Stephen Rossetti llevaba años siendo uno de los exorcistas más visibles de la arquidiócesis de Washington. Su trabajo era, literalmente, confrontar al demonio. Lo que nadie esperaba es que fuera expulsado precisamente por hablar demasiado de él.
El 4 de junio de 2026, el arzobispo Robert McElroy lo destituyó después de que Rossetti publicara en redes sociales que “muchos, si no la mayoría” de los avistamientos de OVNIs podrían ser demonios manifestándose en el mundo físico. La respuesta de McElroy fue contundente: esas declaraciones “socavan gravemente la enseñanza tan precisa de la Iglesia sobre el diablo, los demonios y el exorcismo”. La arquidiócesis también cortó lazos con el Centro San Miguel para la Renovación Espiritual, que Rossetti dirigía.
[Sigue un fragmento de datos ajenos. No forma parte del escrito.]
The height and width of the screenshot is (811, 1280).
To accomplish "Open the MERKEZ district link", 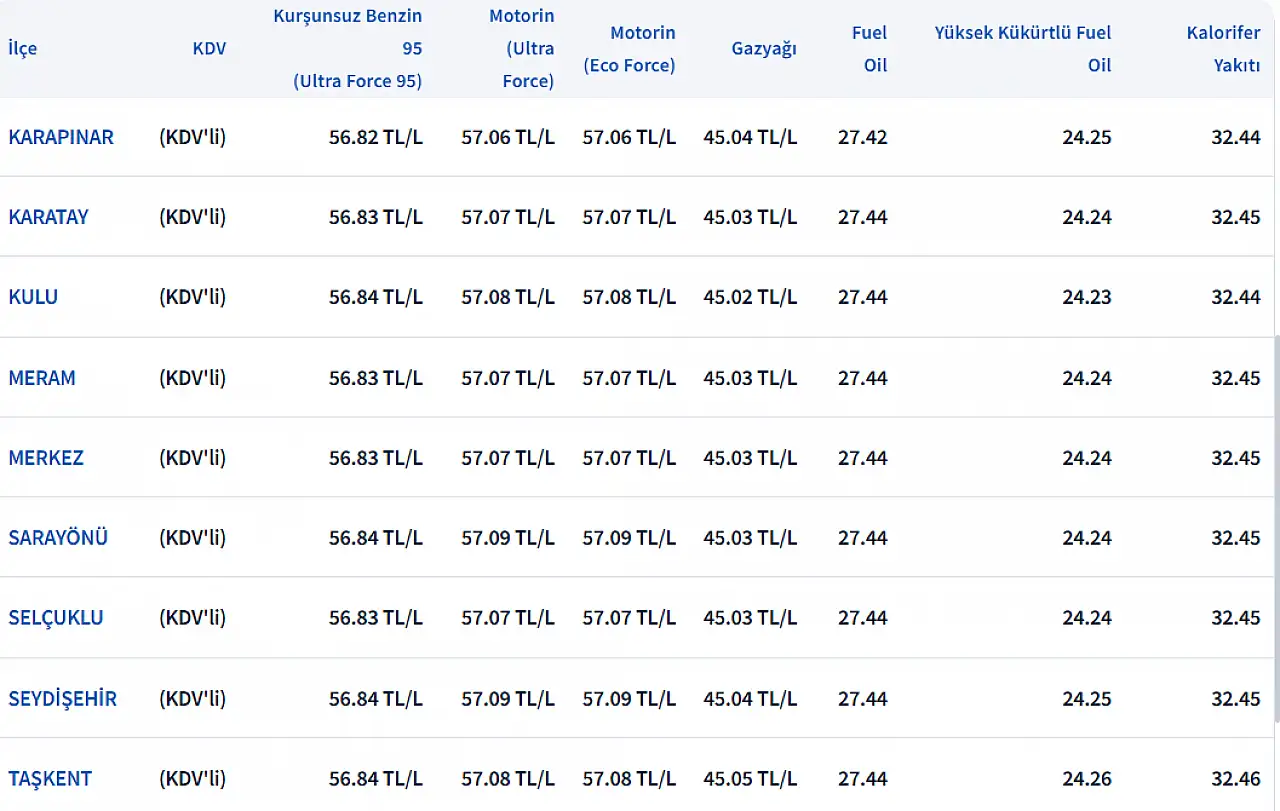I will [x=46, y=458].
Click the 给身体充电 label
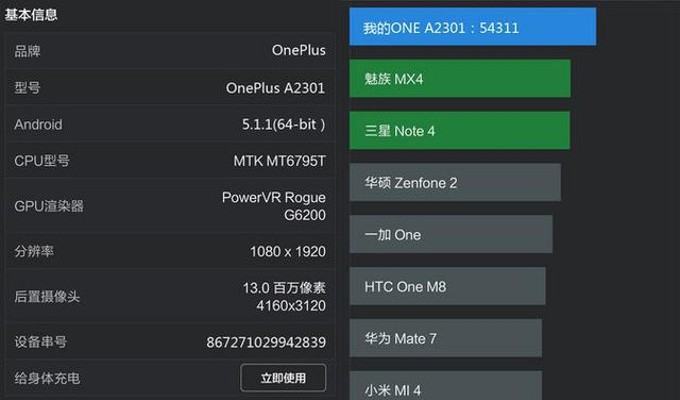Image resolution: width=680 pixels, height=400 pixels. (47, 378)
El momento es difícil de ignorar: ocurre exactamente cuando el Pentágono comenzó a desclasificar archivos sobre fenómenos anómalos no identificados por orden de Trump, y apenas semanas después de que el vicepresidente JD Vance —católico— afirmara públicamente que los extraterrestres son “demonios”. Rossetti recibió la noticia con tristeza y pidió disculpas. La pregunta que queda flotando es cuándo, exactamente, hablar del diablo se volvió incompatible con ser exorcista.